-------- SUPPLIED ENTRIES

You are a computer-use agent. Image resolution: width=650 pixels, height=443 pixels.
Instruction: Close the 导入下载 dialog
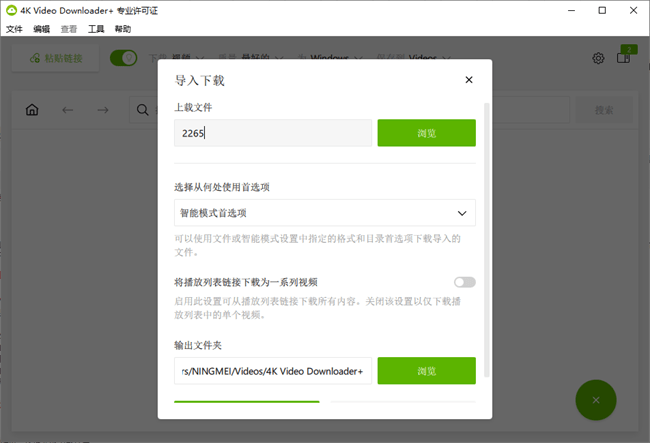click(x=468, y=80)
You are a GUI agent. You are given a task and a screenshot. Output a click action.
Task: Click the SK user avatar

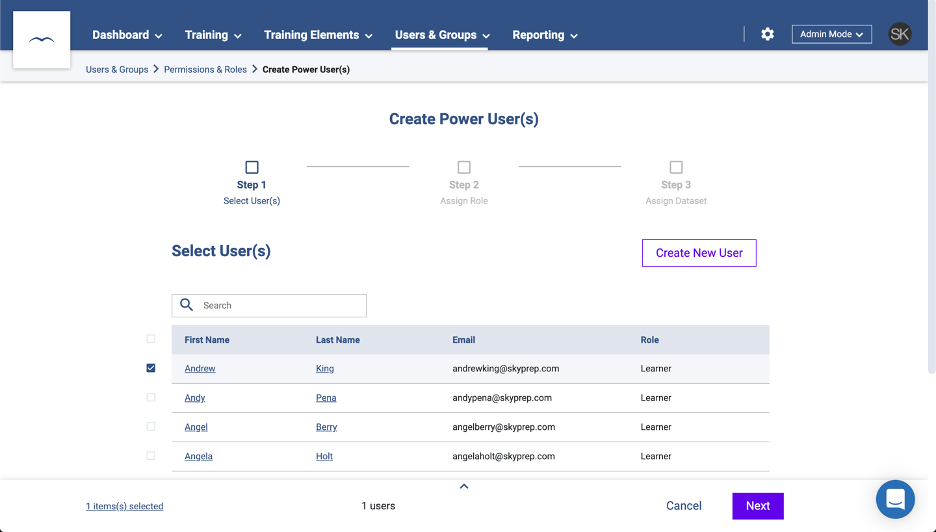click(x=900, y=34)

----------------
-------- SUPPLIED ENTRIES

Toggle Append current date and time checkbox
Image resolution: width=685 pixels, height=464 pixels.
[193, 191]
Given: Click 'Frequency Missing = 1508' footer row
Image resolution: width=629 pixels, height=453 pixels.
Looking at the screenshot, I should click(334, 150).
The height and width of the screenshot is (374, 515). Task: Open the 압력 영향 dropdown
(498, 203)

----------------
-------- SUPPLIED ENTRIES

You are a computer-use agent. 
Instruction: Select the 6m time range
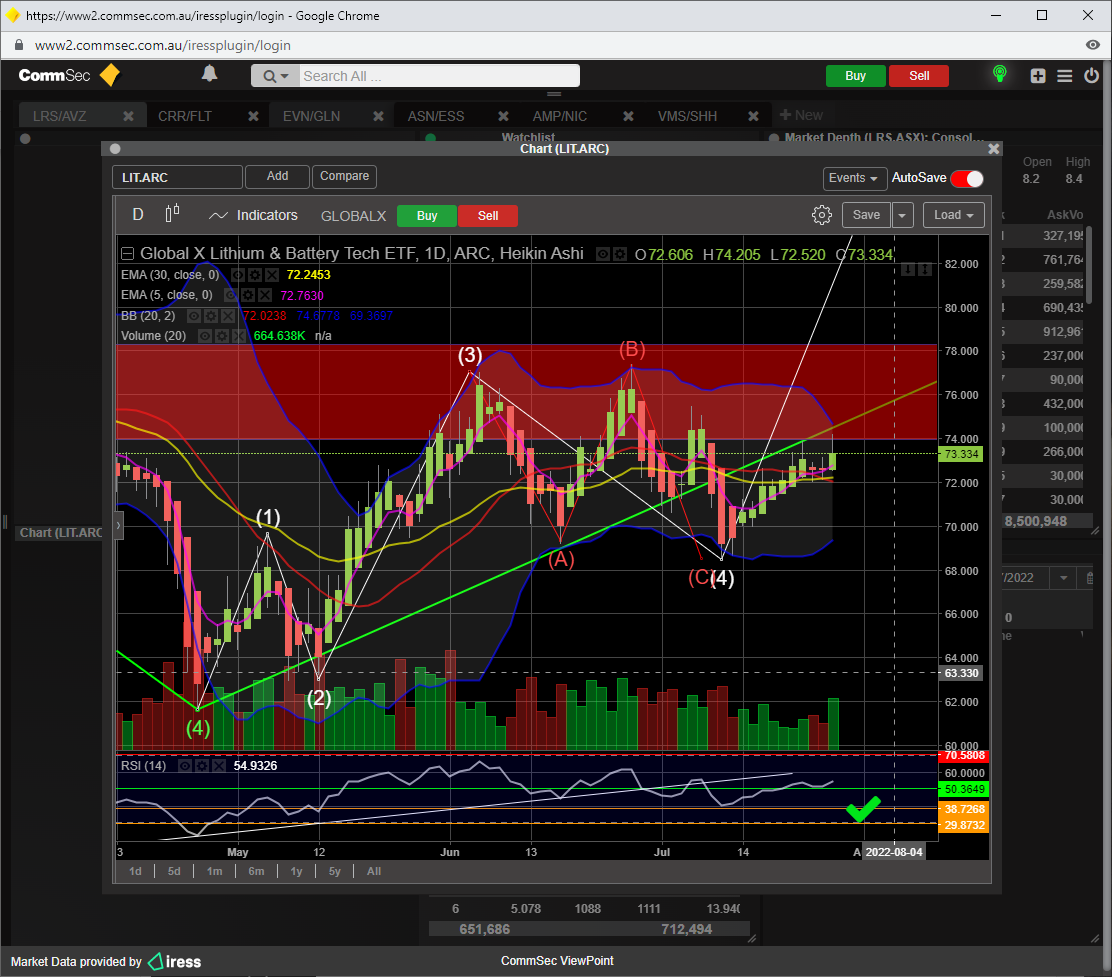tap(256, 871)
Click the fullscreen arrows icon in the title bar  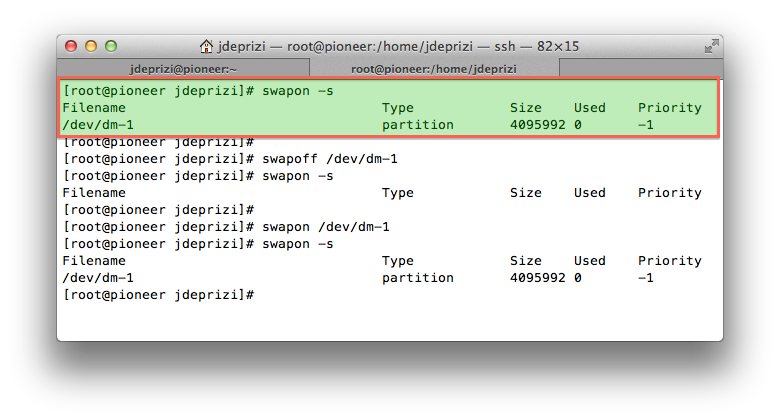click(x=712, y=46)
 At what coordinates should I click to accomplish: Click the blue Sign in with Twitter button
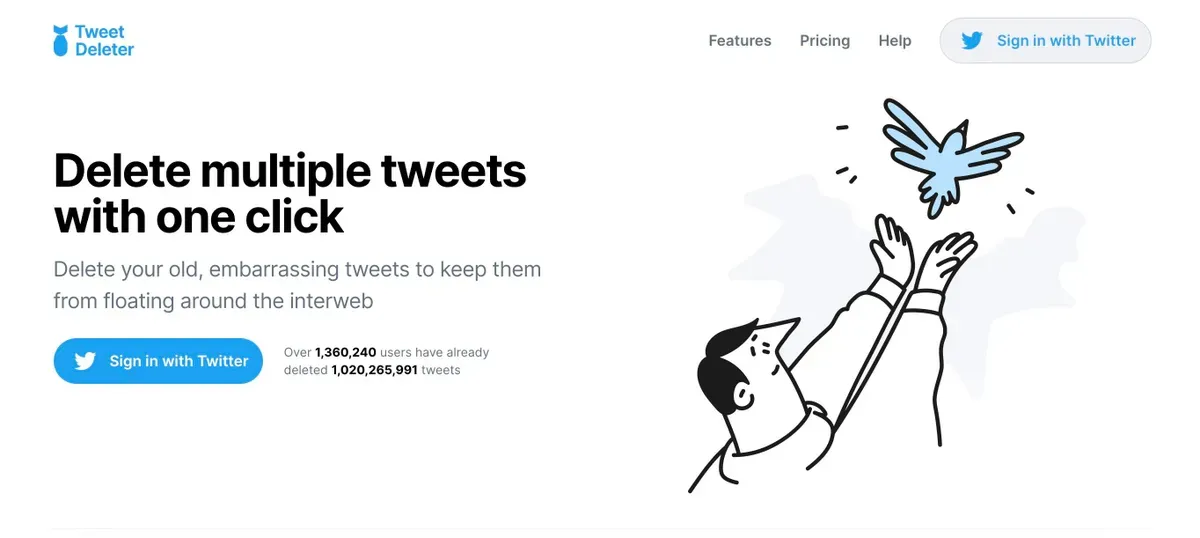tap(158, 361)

----------------

HOW TO COMPLETE THIS TASK: Wherever the string "computer" appears in the records above, copy the line it sits in.

RESPONSE TO THIS TASK:
You are a computer-use agent. Image resolution: width=650 pixels, height=443 pixels.
You are a computer-use agent. 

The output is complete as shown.